The inflammatory diseases of gingiva and periodontium, as well as their symptoms and the etiologic agents of these conditions (microbial plaque/biofilm) can be assessed clinically using qualitative and/or quantitative indices. In most instances, indices are used in epidemiologic studies, but they can also be useful during clinical examination of individual patients.
Indices are expressed numerically to describe defined diagnostic criteria: A disease process or its severity is described or classified using numbers (1, 2, 3 etc.). Simple indices record only the presence or absence of a symptom or an etiologic agent with “yes or no” entries, e.g., after sulcus probing: (+) = “bleeding,” (−) = “no bleeding.”

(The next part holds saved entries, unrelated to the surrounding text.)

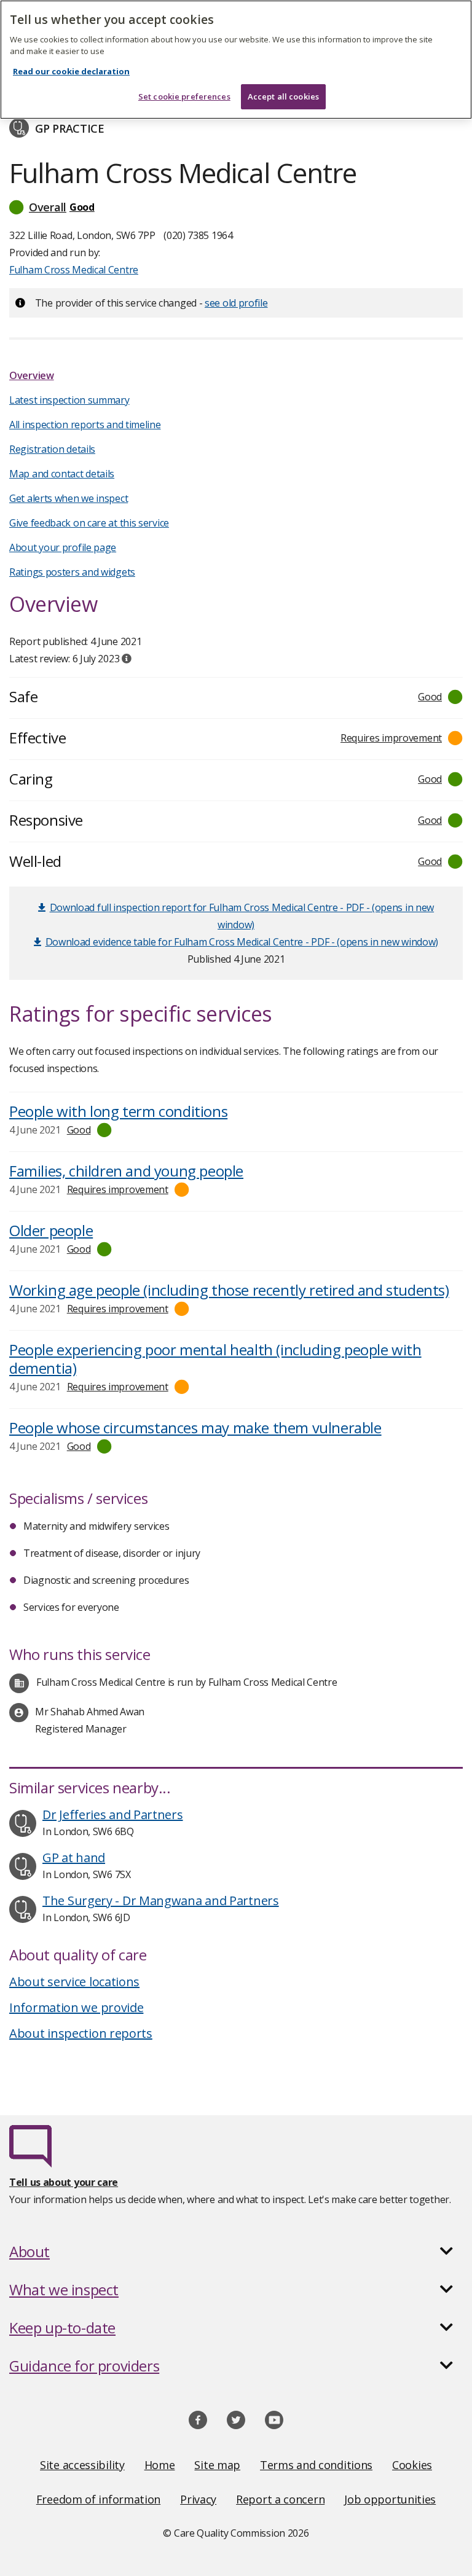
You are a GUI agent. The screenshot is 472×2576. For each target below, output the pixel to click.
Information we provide (76, 2007)
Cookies (412, 2464)
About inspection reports (80, 2033)
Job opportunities (390, 2499)
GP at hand (73, 1857)
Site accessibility (82, 2464)
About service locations (74, 1981)
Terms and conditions (316, 2464)
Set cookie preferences (184, 96)
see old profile (236, 303)
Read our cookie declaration (71, 71)
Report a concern (280, 2499)
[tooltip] (127, 658)
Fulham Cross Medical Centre (73, 269)
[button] (236, 207)
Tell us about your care (63, 2182)
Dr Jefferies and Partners (112, 1814)
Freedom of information (98, 2499)
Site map (217, 2464)
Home (159, 2464)
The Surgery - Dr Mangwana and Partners (160, 1900)
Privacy (198, 2499)
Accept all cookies (283, 96)
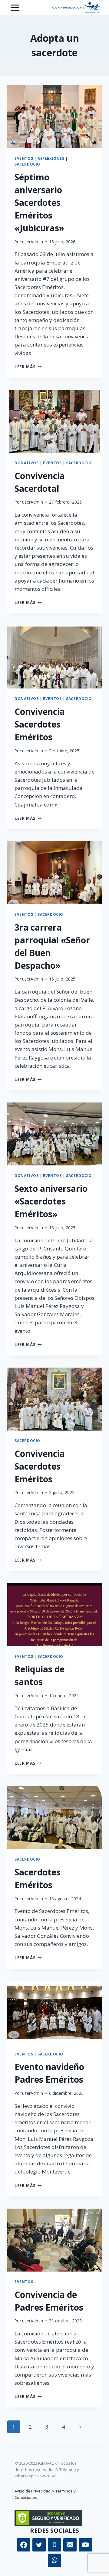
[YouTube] (85, 2544)
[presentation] (54, 116)
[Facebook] (23, 2544)
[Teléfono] (54, 2544)
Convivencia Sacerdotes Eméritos (40, 724)
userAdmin (32, 242)
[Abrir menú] (15, 8)
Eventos (24, 158)
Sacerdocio (27, 164)
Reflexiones (51, 158)
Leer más (28, 367)
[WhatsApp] (54, 2560)
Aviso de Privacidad (33, 2491)
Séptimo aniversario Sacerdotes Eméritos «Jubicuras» (39, 202)
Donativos (26, 462)
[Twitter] (39, 2544)
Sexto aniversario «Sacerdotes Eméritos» (51, 1201)
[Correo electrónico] (70, 2544)
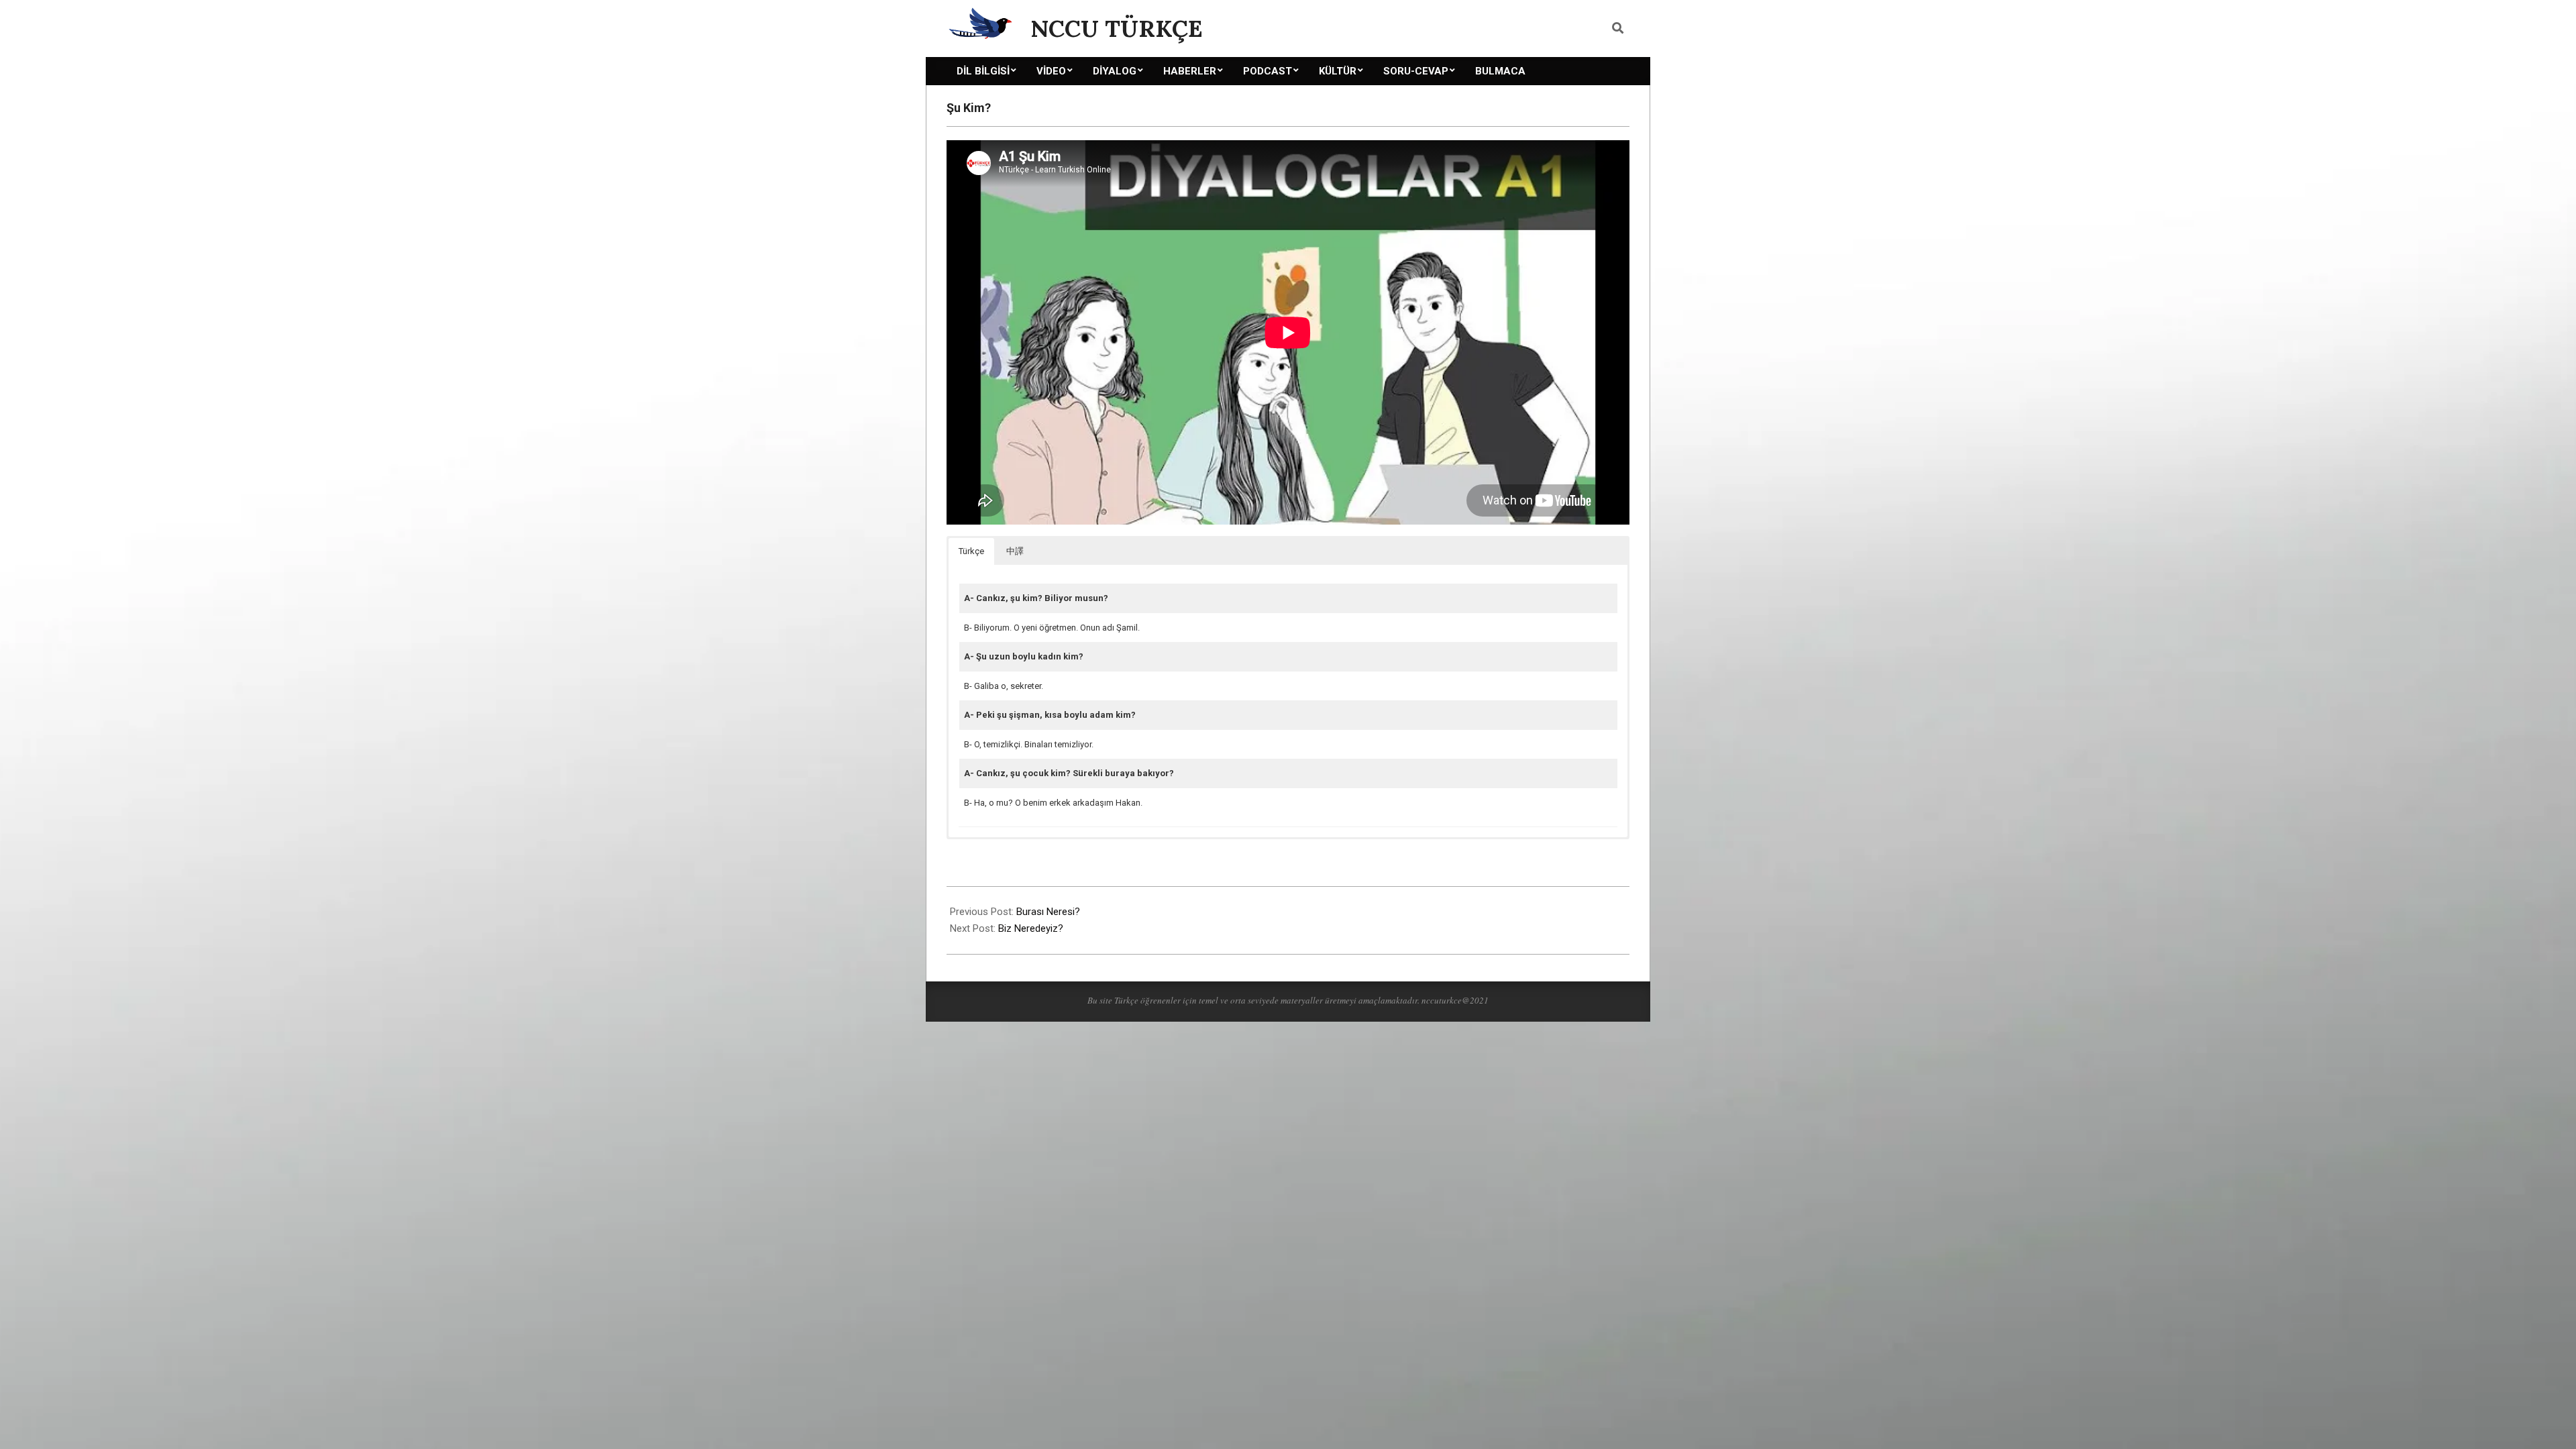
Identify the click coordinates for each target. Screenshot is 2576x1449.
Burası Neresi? (1048, 912)
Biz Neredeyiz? (1030, 928)
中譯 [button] (1015, 551)
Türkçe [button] (971, 551)
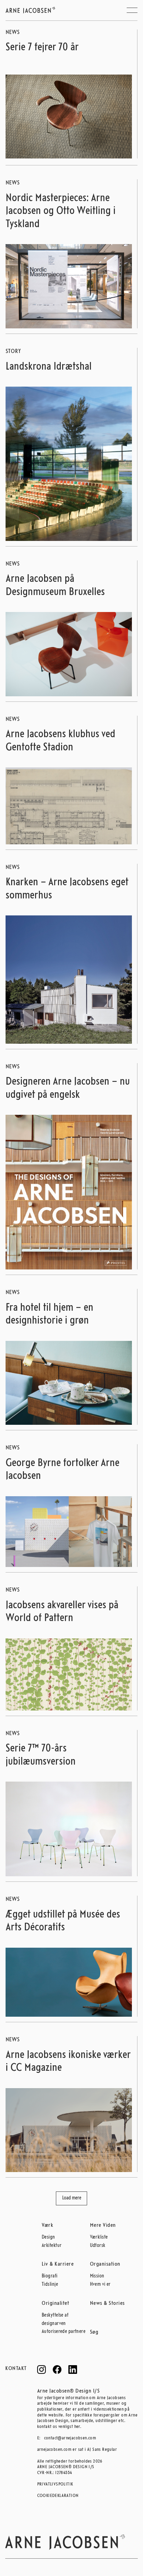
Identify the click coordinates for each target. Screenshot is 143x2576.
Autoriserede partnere (63, 2331)
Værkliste (99, 2237)
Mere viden (103, 2225)
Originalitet (55, 2303)
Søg (94, 2332)
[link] (69, 117)
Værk (47, 2225)
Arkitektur (51, 2245)
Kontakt (16, 2368)
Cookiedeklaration (55, 2495)
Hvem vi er (100, 2284)
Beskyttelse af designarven (55, 2319)
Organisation (105, 2264)
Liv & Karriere (58, 2264)
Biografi (50, 2276)
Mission (97, 2276)
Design (48, 2237)
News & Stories (107, 2303)
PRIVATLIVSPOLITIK (55, 2484)
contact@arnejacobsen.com (70, 2438)
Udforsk (98, 2245)
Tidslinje (50, 2284)
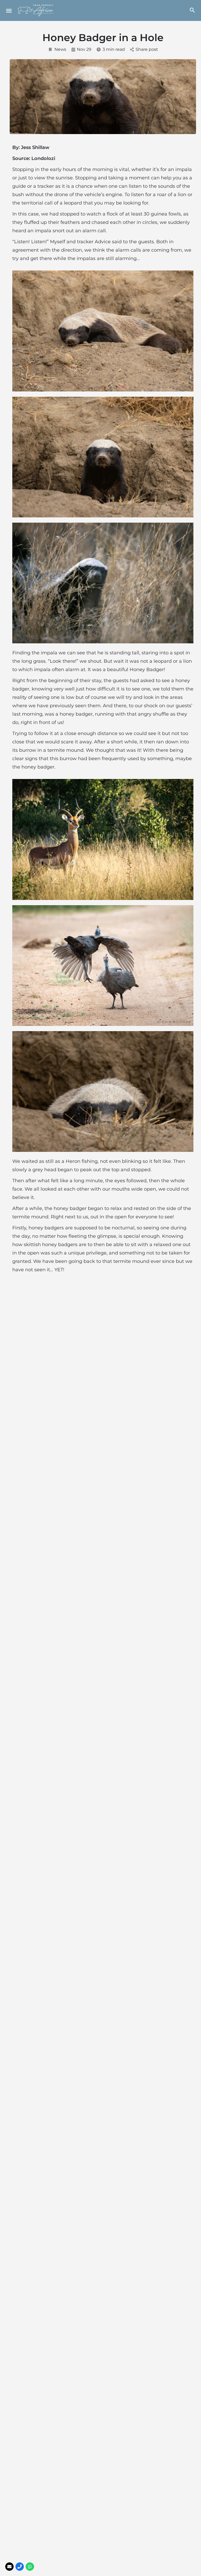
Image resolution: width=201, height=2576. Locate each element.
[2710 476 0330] (19, 2566)
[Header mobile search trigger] (192, 10)
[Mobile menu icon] (9, 10)
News (60, 49)
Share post (147, 49)
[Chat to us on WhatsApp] (30, 2566)
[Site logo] (36, 10)
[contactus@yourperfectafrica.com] (9, 2566)
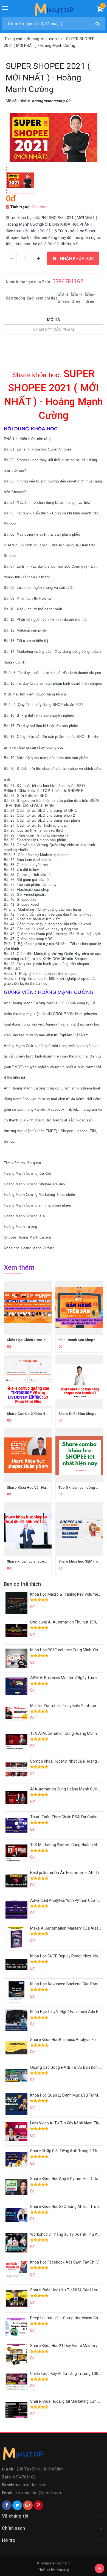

An appropriate index permits quantitative and qualitative statements about the criteria under investigation (disease, disease etiology), and is simple, objective, reproducible, rapid and practical. It should also be amenable for use by auxiliary personnel. Indices must provide data that are amenable to statistical evaluation.
Although indices for the most part were developed for epidemiologic studies, international standardization among various research groups has proven to be impossible: Many investigators use various indices or employ no indices whatever in periodontitis studies, rather they collect data on pocket probing depth and/or attachment loss in millimeters, which are then attributed to certain degrees of severity. Severity grades I–III: for probing depths up to 3 mm (I), between 4 and 6 mm (II) and those of 7 mm and greater (III). Other epidemiologists may assess these three severity grades using different millimeter measurements. Therefore it is scarcely possible to precisely compare the results of various studies to each other. Nevertheless, approximate conclusions can be drawn, e.g., concerning the worldwide incidence of periodontitis (p. 75).
Indices are also used in the private practice with individual patients: Especially plaque and gingivitis can be readily assessed in numerical fashion.
Repeated determination of an index during the course of preventive or active therapy can help ascertain the degree of patient motivation/compliance and treatment success or failure.
In this chapter, only a few of the many indices will be briefly described, primarily those which have been used for international epidemiologic studies, as well as some that are indicated for use on individual patients in private practice.
Plaque index (PI)—O’Leary et al. 1972
Approximal plaque index (API)—Lange 1986
Plaque index (PI)—Silness & Löe 1964
Bleeding on probing (BOP)—Ainamo & Bay 1975
Papilla bleeding index (PBI)—Saxer & Mühlemann 1975
Gingival index (GI)—Löe & Silness 1963
Periodontal disease index (PDI)—Ramfjord 1959
Community periodontal index of treatment needs (CPITN)—WHO 1978
Periodontal screening and recording (PSR)—ADA/AAP 1992
“Gingival Recession Index”
Recession is measured in mm from the cementoenamel junction to the gingival margin (Jahnke et al. 1993, p.162) or classified according to Miller (1985, pp. 162–163).
Papilla Bleeding Index—PBI
The PBI was developed for use in the private practice and not for epidemiologic studies. It is a sensitive indicator of the severity of gingival inflammation in individual patients. The PBI does not require a great amount of time, since only 28 measurement sites in the complete dentition are evaluated (Saxer & Mühlemann 1975).
The PBI has proven to be particularly useful for assessing inflammation in the interdental papillae by recording bleeding on probing in the interdental areas during the course of treatment. The index therefore offers an excellent means for patient motivation (p. 222). While the patient watches in a mirror, the practitioner can score the intensity of papillary inflammation. The patient can see when the gingival tissue bleeds, which helps him to realize where the diseased sites in the mouth are located.
The patient will realize and experience the reduction in inflammation during the course of therapy as the index is repeated at each visit, and this is a good motivator for thorough and continuing patient compliance.
Recording the PBI
Bleeding is provoked by sweeping the sulcus using a blunt periodontal probe under light finger pressure from the base of the papilla to its tip along the tooth’s distal and mesial aspects. After 20–30 seconds, when a quadrant has been completely probed, the intensity of bleeding is scored in four grades and recorded on the chart.
The sum of the recorded scores gives the “bleeding number.” The PBI is calculated by dividing the bleeding number by the total number of papilla examined.